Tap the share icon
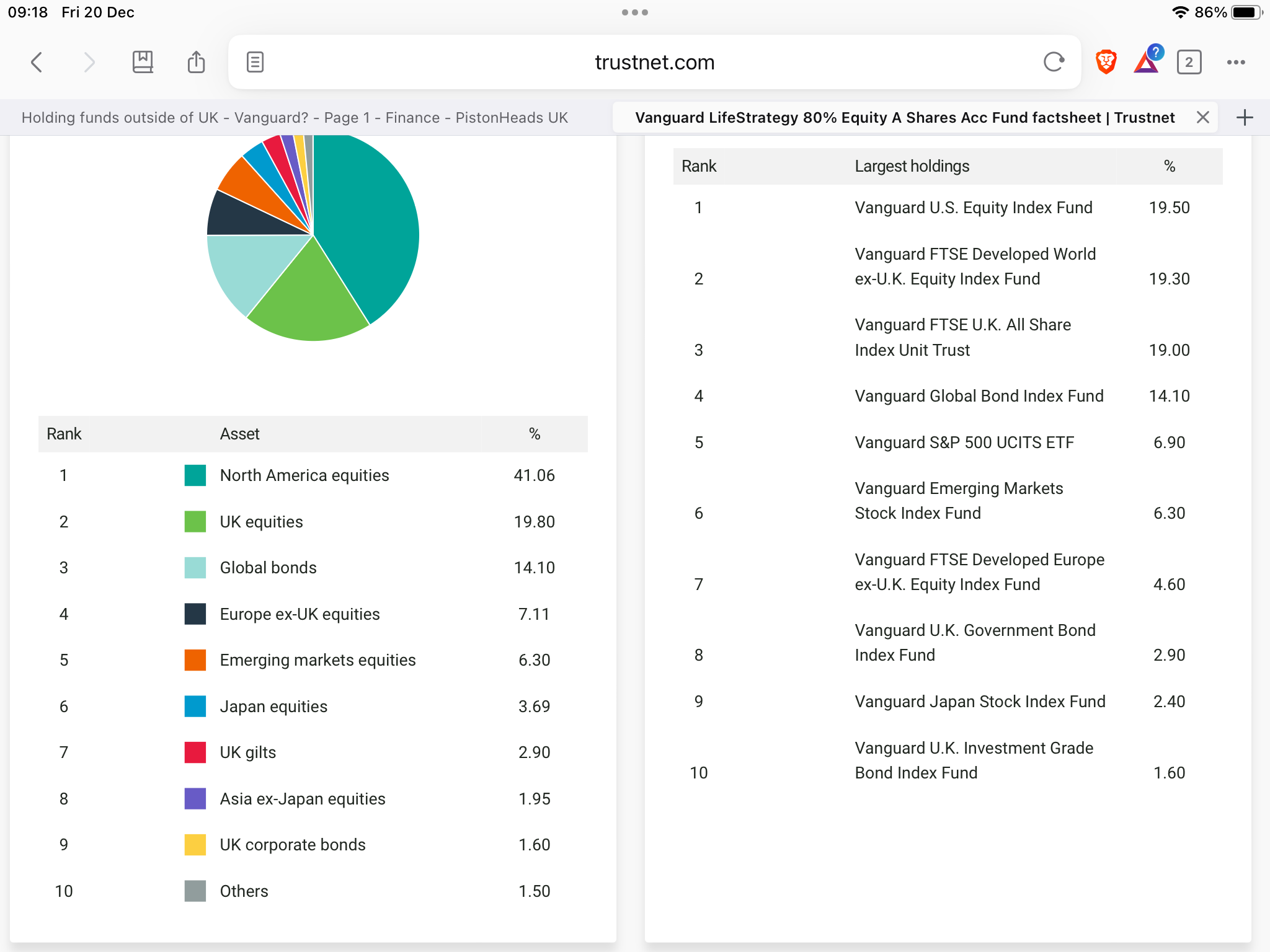This screenshot has width=1270, height=952. (196, 62)
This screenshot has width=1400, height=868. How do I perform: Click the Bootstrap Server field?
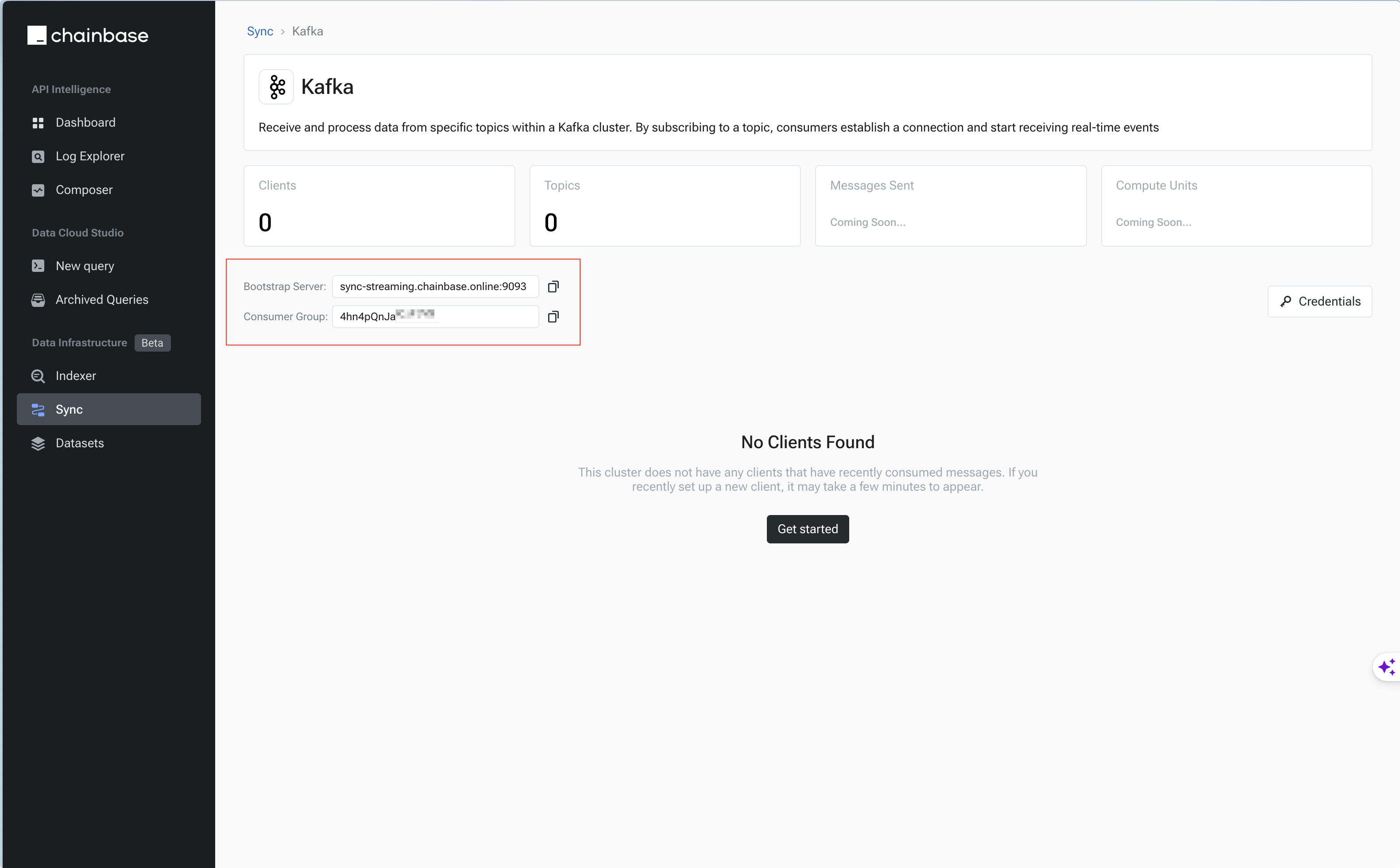click(434, 287)
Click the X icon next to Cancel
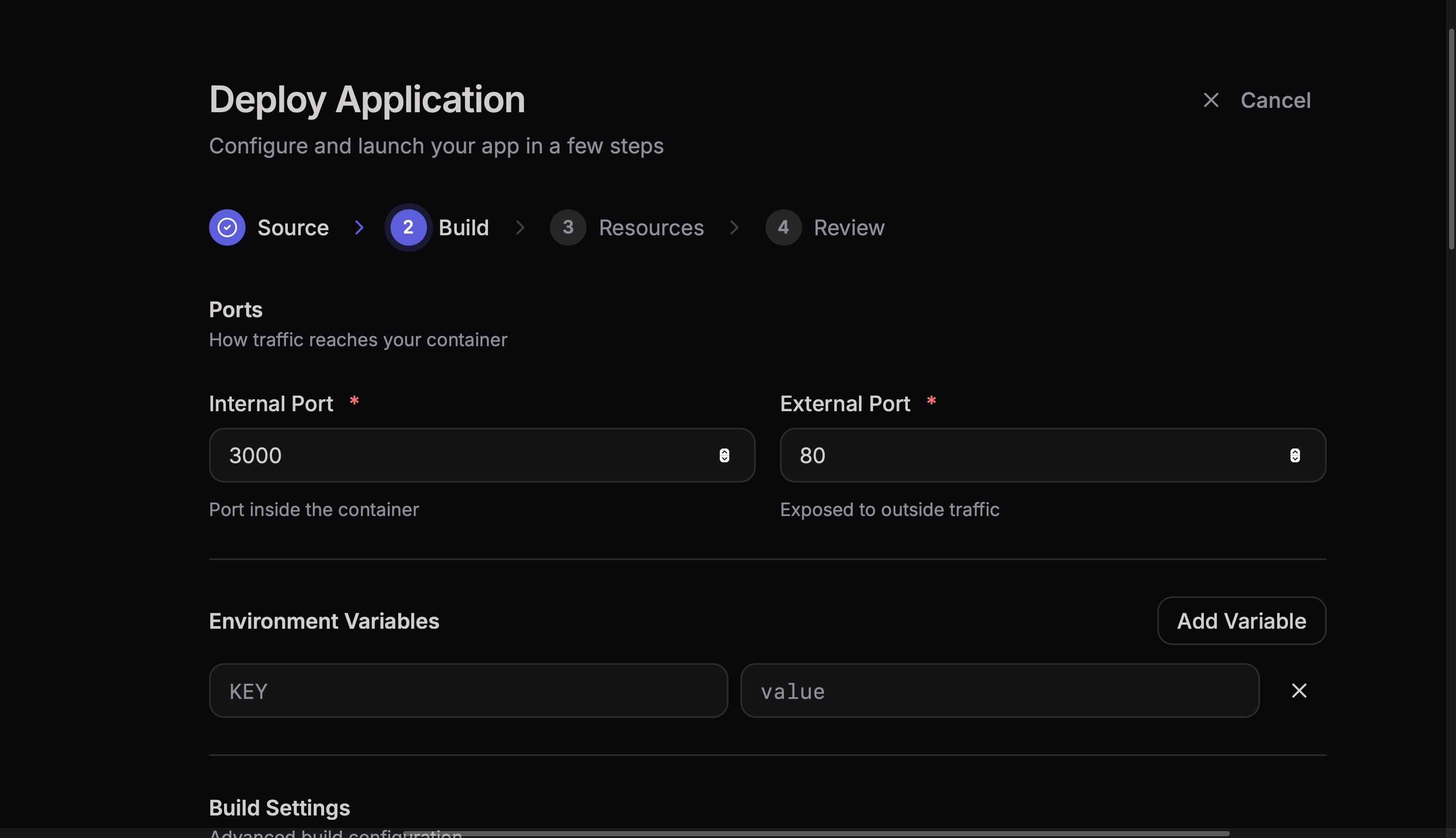Screen dimensions: 1456x838 pos(1211,100)

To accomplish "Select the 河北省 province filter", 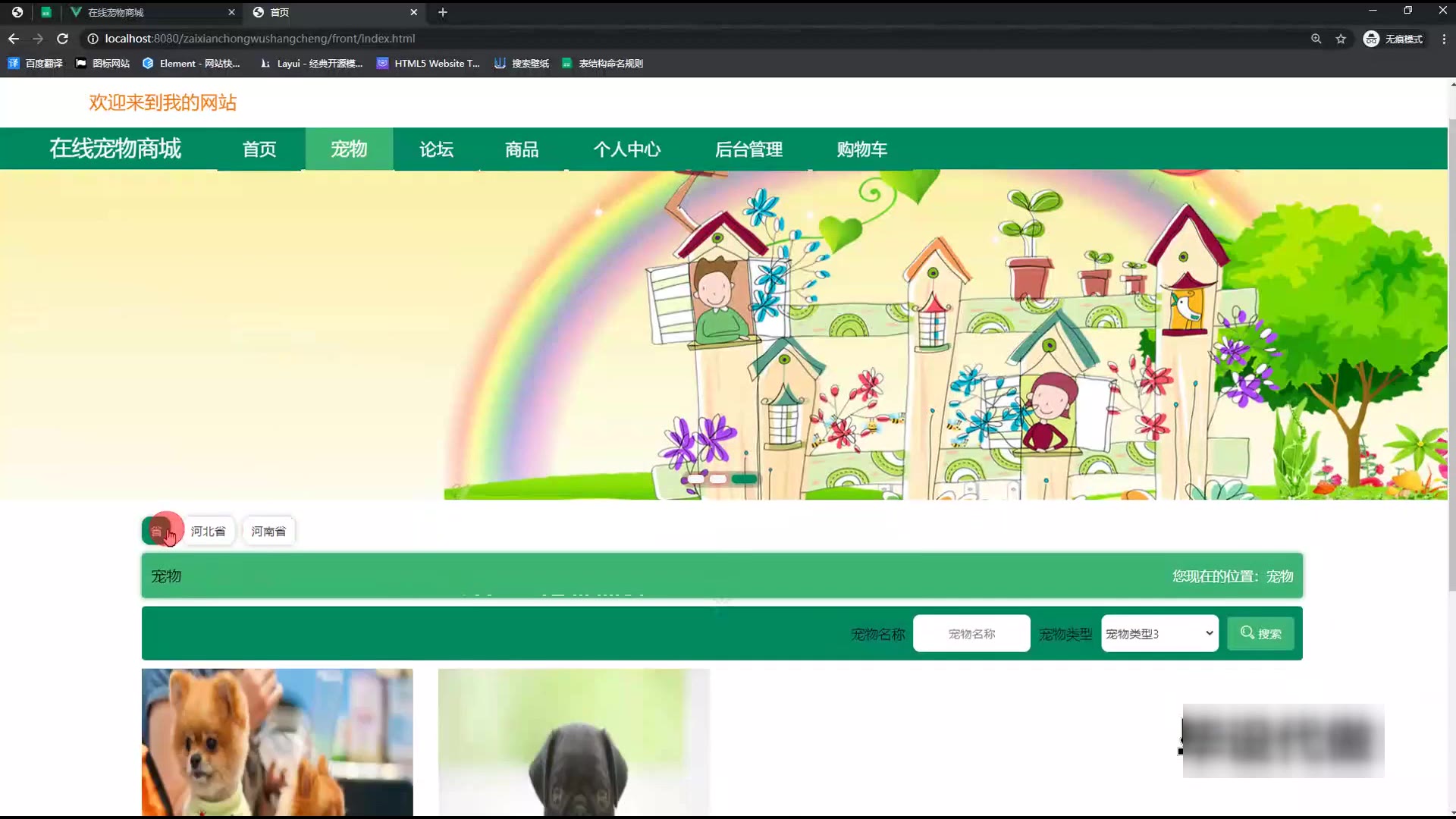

# # # # # # #

# TASK DIRECTIONS
An exact reproduction of every record above is required, with no pictures included.

# ANSWER AREA
Tap the share icon
This screenshot has width=1270, height=952. (196, 62)
This screenshot has width=1400, height=868. How do I perform: Click the Bootstrap Server field?
click(434, 287)
Click the X icon next to Cancel
Screen dimensions: 1456x838 pos(1211,100)

To accomplish "Select the 河北省 province filter", 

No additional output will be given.